Given task: Copy out every line of the listing below without changing any character.
### Extracted information ###
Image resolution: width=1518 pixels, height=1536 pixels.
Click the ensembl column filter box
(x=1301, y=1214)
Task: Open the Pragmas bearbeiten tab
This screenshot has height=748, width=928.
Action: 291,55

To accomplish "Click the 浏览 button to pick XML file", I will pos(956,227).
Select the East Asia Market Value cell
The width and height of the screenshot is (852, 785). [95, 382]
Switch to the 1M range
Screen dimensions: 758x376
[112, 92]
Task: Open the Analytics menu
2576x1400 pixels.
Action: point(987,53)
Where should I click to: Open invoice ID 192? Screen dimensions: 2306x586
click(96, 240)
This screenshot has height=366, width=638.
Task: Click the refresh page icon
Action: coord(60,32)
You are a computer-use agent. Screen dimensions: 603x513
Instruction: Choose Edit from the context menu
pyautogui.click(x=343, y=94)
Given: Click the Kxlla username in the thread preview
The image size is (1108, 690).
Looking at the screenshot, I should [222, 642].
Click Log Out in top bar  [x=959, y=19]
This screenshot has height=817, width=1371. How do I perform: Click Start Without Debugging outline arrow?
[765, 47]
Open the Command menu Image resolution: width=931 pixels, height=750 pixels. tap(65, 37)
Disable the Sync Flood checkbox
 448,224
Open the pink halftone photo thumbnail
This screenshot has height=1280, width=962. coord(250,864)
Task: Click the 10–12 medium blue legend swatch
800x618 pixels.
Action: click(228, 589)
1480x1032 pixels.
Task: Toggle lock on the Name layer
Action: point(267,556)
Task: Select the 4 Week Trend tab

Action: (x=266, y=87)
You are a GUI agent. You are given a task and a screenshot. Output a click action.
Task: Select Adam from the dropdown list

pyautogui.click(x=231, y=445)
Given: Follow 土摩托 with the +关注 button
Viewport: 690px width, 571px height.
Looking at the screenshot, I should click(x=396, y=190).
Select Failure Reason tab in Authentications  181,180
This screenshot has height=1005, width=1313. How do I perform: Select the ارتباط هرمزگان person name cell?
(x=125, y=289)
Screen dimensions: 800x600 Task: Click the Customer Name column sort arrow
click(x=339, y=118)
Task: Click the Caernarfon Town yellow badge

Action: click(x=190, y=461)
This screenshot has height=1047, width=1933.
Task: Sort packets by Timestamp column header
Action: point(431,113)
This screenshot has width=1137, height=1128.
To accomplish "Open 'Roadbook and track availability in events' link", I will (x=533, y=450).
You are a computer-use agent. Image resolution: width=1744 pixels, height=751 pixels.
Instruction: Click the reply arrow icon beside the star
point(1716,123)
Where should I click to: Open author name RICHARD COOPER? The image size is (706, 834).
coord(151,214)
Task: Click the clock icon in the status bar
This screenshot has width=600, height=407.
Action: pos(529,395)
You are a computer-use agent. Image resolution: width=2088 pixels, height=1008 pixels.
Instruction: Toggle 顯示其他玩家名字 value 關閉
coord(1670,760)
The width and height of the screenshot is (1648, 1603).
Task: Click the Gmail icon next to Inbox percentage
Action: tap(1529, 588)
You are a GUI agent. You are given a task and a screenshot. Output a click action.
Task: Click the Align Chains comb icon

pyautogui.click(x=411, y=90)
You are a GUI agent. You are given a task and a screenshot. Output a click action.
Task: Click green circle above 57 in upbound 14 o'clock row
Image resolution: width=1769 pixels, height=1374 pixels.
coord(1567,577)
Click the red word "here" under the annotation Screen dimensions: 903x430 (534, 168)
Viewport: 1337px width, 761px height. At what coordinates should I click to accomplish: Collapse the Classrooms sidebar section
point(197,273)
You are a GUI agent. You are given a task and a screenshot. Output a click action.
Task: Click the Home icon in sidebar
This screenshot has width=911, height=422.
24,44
###
Answer to this exercise:
Image resolution: width=1518 pixels, height=1536 pixels.
Click the ensembl column filter box
(x=1301, y=1214)
Task: Open the Pragmas bearbeiten tab
This screenshot has height=748, width=928.
Action: 291,55

To accomplish "Click the 浏览 button to pick XML file", I will pos(956,227).
Select the East Asia Market Value cell
The width and height of the screenshot is (852, 785). [95, 382]
Switch to the 1M range
Screen dimensions: 758x376
[112, 92]
Task: Open the Analytics menu
2576x1400 pixels.
Action: point(987,53)
Where should I click to: Open invoice ID 192? Screen dimensions: 2306x586
click(96, 240)
This screenshot has height=366, width=638.
Task: Click the refresh page icon
Action: coord(60,32)
You are a computer-use agent. Screen dimensions: 603x513
Instruction: Choose Edit from the context menu
pyautogui.click(x=343, y=94)
Given: Click the Kxlla username in the thread preview
The image size is (1108, 690).
Looking at the screenshot, I should [222, 642].
Click Log Out in top bar  [x=959, y=19]
This screenshot has height=817, width=1371. How do I perform: Click Start Without Debugging outline arrow?
[765, 47]
Open the Command menu Image resolution: width=931 pixels, height=750 pixels. tap(65, 37)
Disable the Sync Flood checkbox
 448,224
Open the pink halftone photo thumbnail
This screenshot has height=1280, width=962. coord(250,864)
Task: Click the 10–12 medium blue legend swatch
800x618 pixels.
Action: click(228, 589)
1480x1032 pixels.
Task: Toggle lock on the Name layer
Action: point(267,556)
Task: Select the 4 Week Trend tab

Action: (x=266, y=87)
You are a GUI agent. You are given a task and a screenshot. Output a click action.
Task: Select Adam from the dropdown list

pyautogui.click(x=231, y=445)
Given: Follow 土摩托 with the +关注 button
Viewport: 690px width, 571px height.
Looking at the screenshot, I should click(x=396, y=190).
Select Failure Reason tab in Authentications  181,180
This screenshot has height=1005, width=1313. How do I perform: Select the ارتباط هرمزگان person name cell?
(x=125, y=289)
Screen dimensions: 800x600 Task: Click the Customer Name column sort arrow
click(x=339, y=118)
Task: Click the Caernarfon Town yellow badge

Action: click(x=190, y=461)
This screenshot has height=1047, width=1933.
Task: Sort packets by Timestamp column header
Action: point(431,113)
This screenshot has width=1137, height=1128.
To accomplish "Open 'Roadbook and track availability in events' link", I will (x=533, y=450).
You are a computer-use agent. Image resolution: width=1744 pixels, height=751 pixels.
Instruction: Click the reply arrow icon beside the star
point(1716,123)
Where should I click to: Open author name RICHARD COOPER? The image size is (706, 834).
coord(151,214)
Task: Click the clock icon in the status bar
This screenshot has width=600, height=407.
Action: pos(529,395)
You are a computer-use agent. Image resolution: width=2088 pixels, height=1008 pixels.
Instruction: Toggle 顯示其他玩家名字 value 關閉
coord(1670,760)
The width and height of the screenshot is (1648, 1603).
Task: Click the Gmail icon next to Inbox percentage
Action: tap(1529, 588)
You are a GUI agent. You are given a task and a screenshot. Output a click action.
Task: Click the Align Chains comb icon

pyautogui.click(x=411, y=90)
You are a GUI agent. You are given a task and a screenshot. Output a click action.
Task: Click green circle above 57 in upbound 14 o'clock row
Image resolution: width=1769 pixels, height=1374 pixels.
coord(1567,577)
Click the red word "here" under the annotation Screen dimensions: 903x430 (534, 168)
Viewport: 1337px width, 761px height. At what coordinates should I click to accomplish: Collapse the Classrooms sidebar section
point(197,273)
You are a GUI agent. You are given a task and a screenshot. Output a click action.
Task: Click the Home icon in sidebar
This screenshot has width=911, height=422.
24,44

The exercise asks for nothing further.